◆ **PROVIDED RECORDS**
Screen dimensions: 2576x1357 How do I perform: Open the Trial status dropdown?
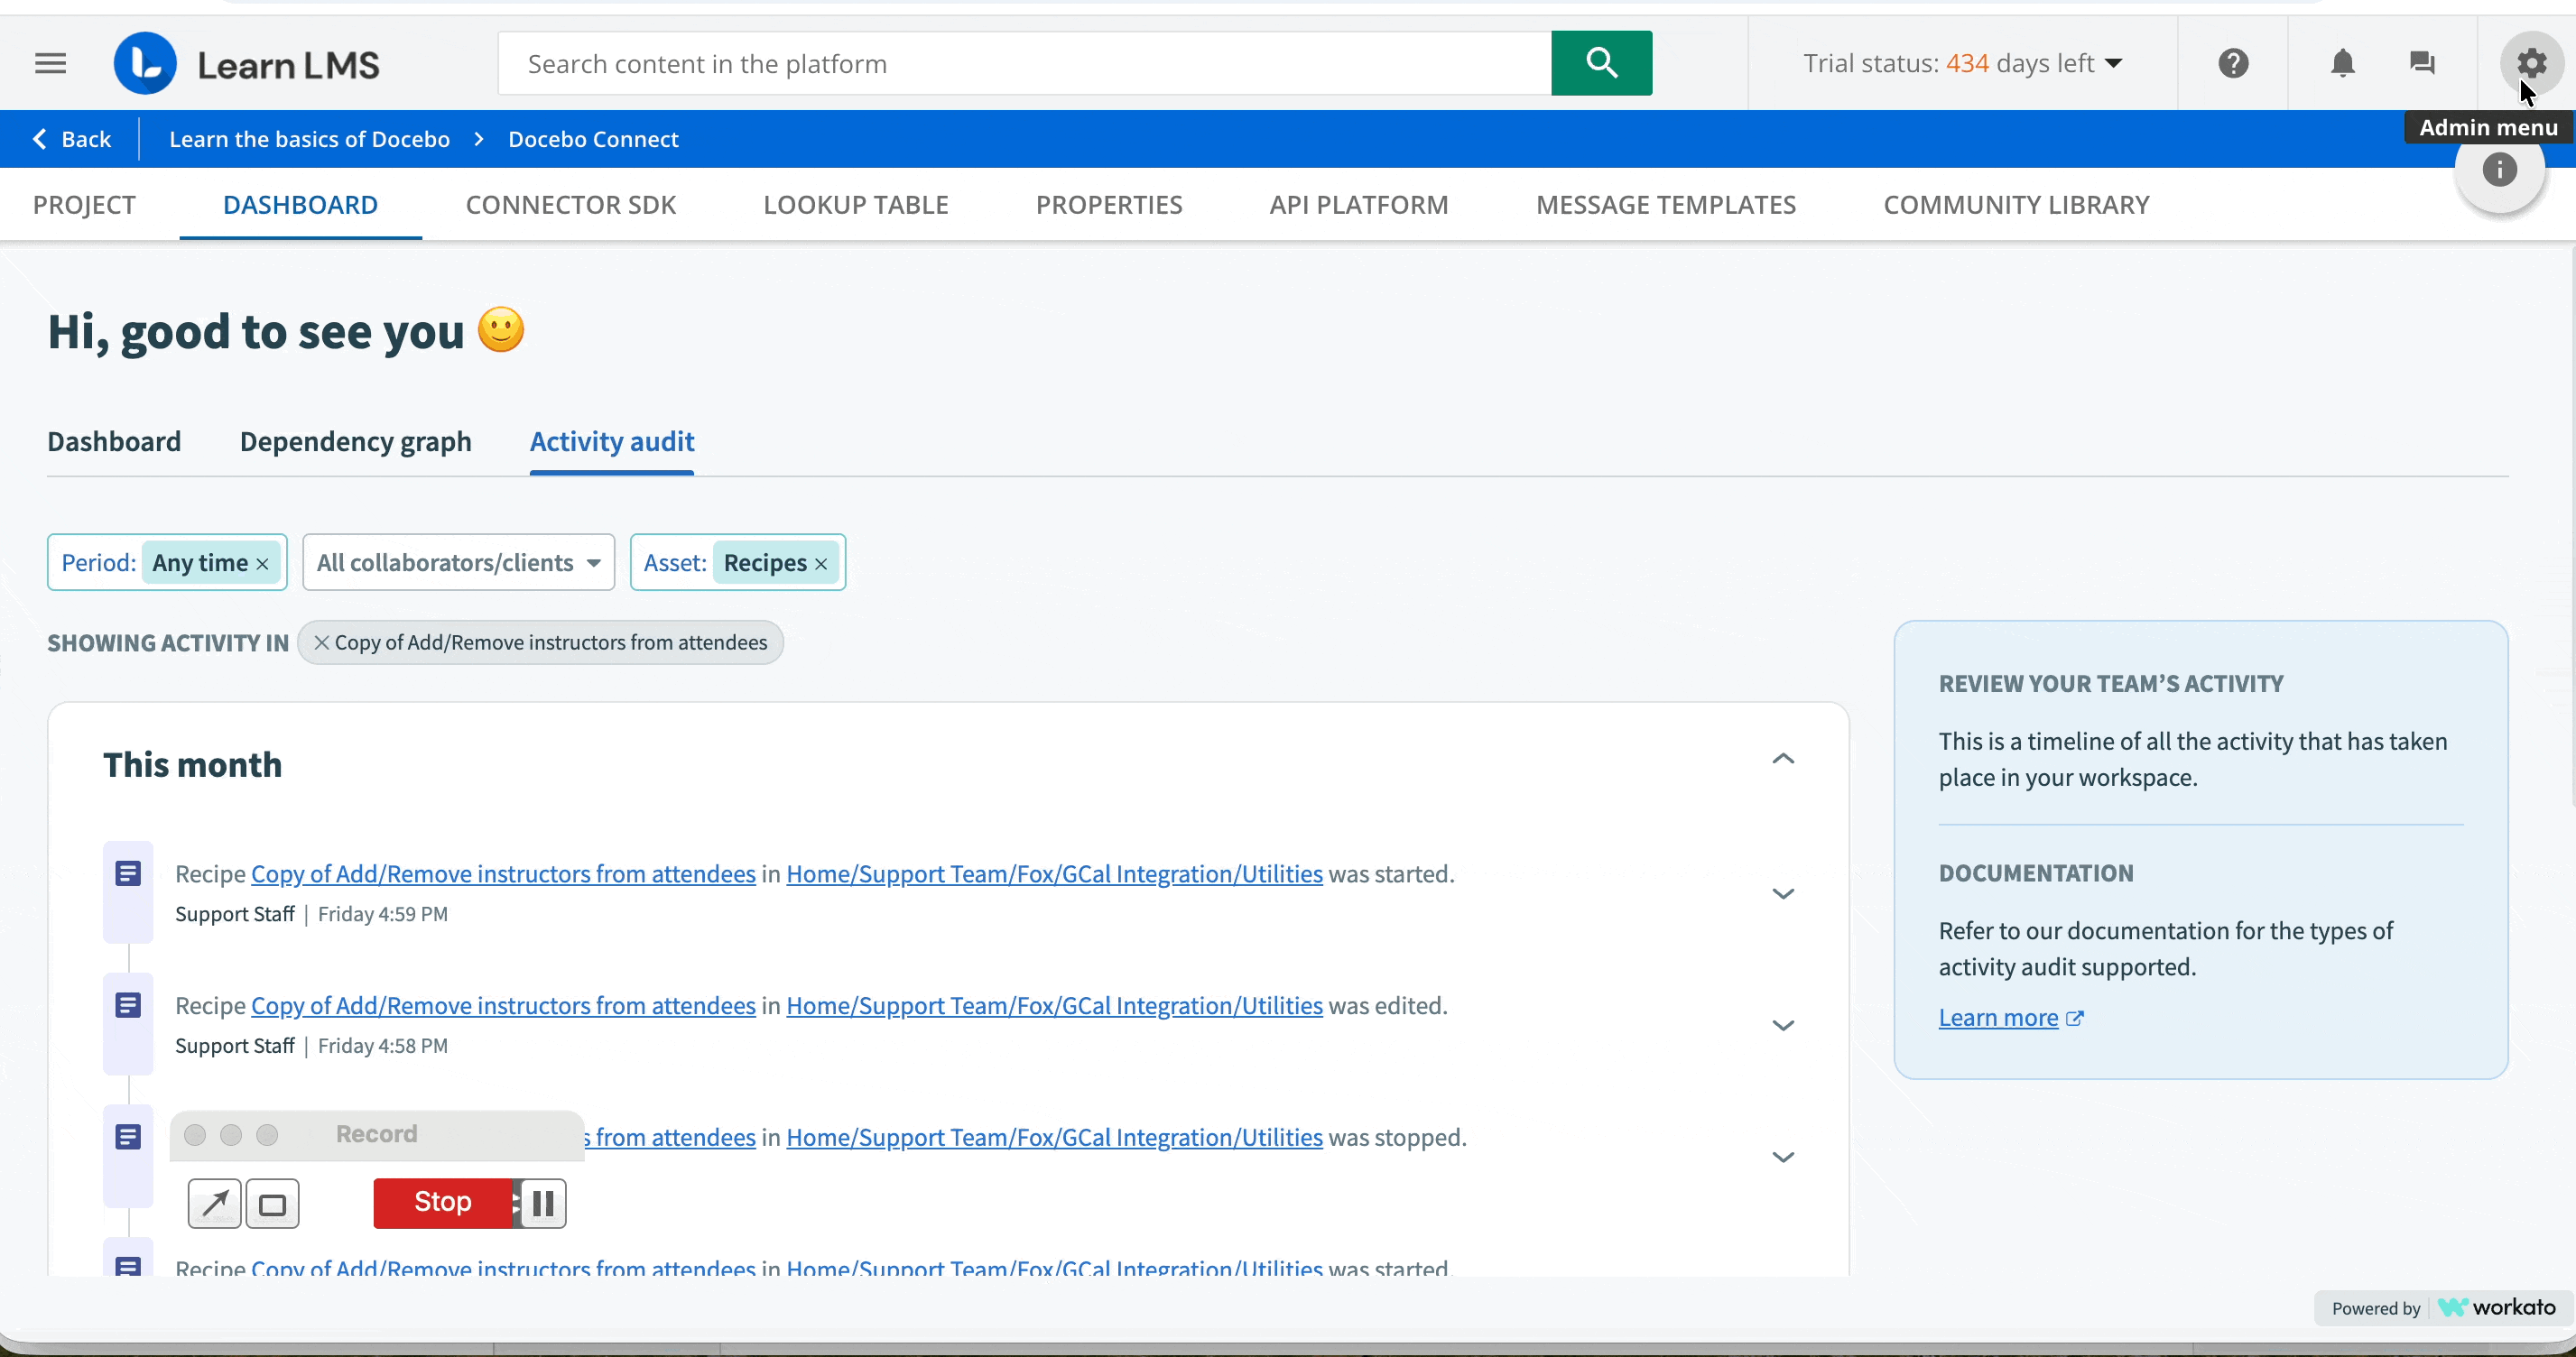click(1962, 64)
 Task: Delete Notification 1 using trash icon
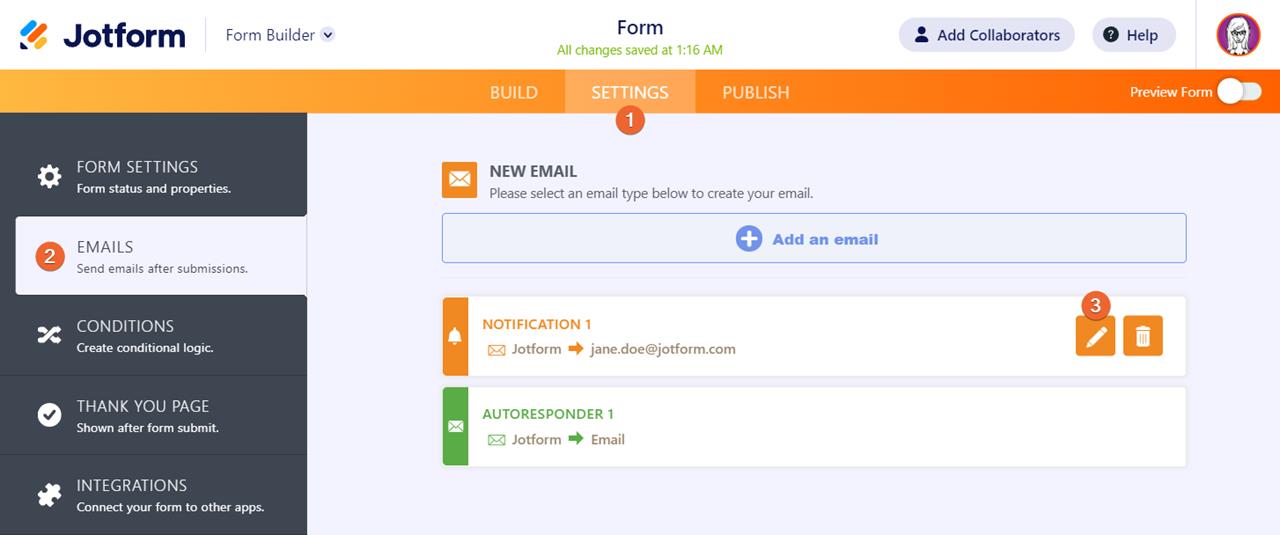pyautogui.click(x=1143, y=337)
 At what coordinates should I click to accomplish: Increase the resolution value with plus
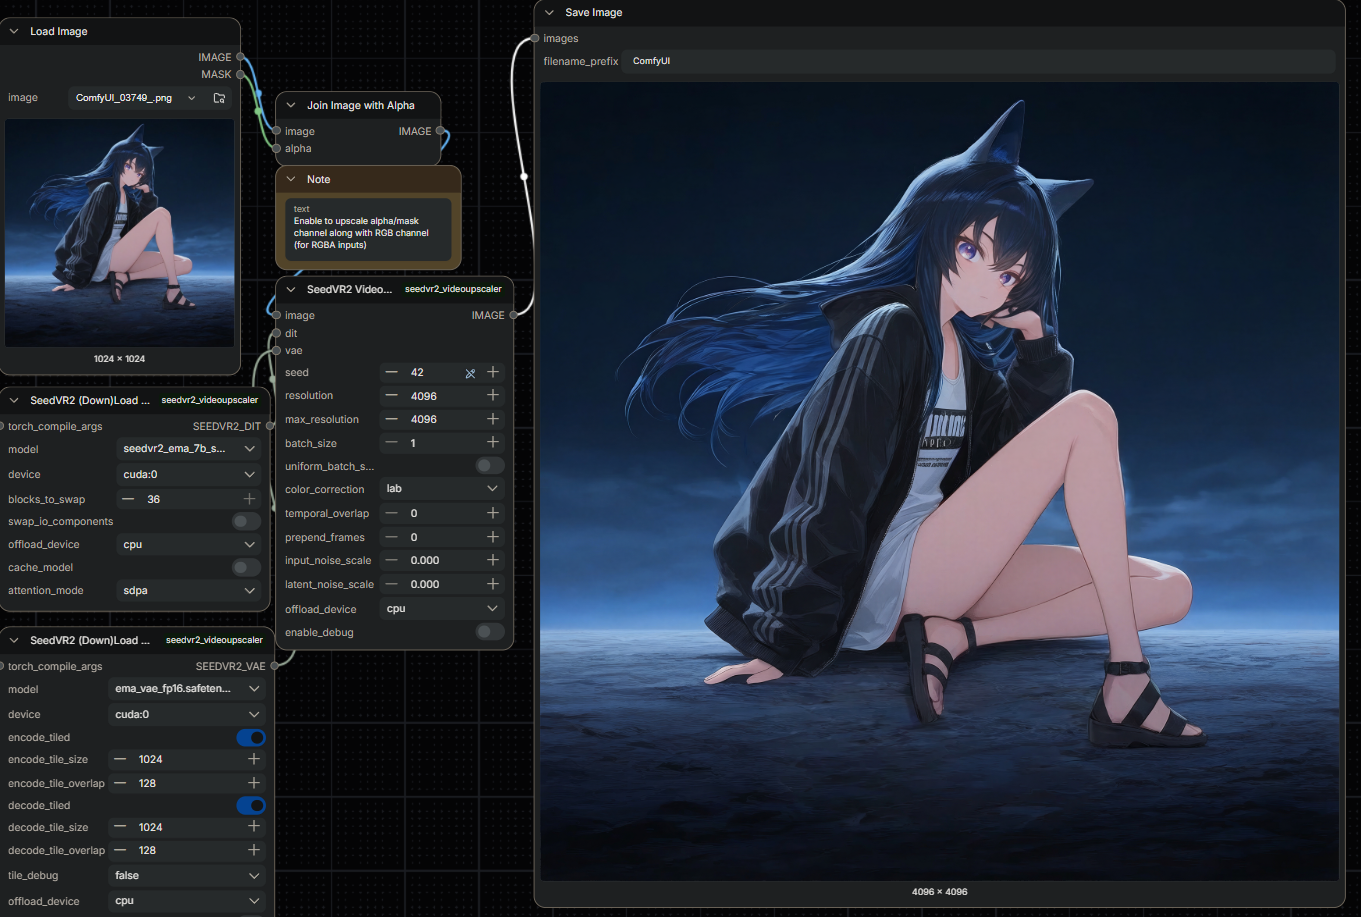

◆ **SET TASK**
Please edit the records by swapping "trash icon" for "bin icon", keeping everything else the same. Leave the pictures out when you reproduce them.

◆ **WRITTEN RESPONSE**
Screen dimensions: 2576x1357 How do I perform: Open the Trial status dropdown?
click(1962, 64)
 Task: Delete Notification 1 using bin icon
pyautogui.click(x=1143, y=337)
 At what coordinates should I click to accomplish: Increase the resolution value with plus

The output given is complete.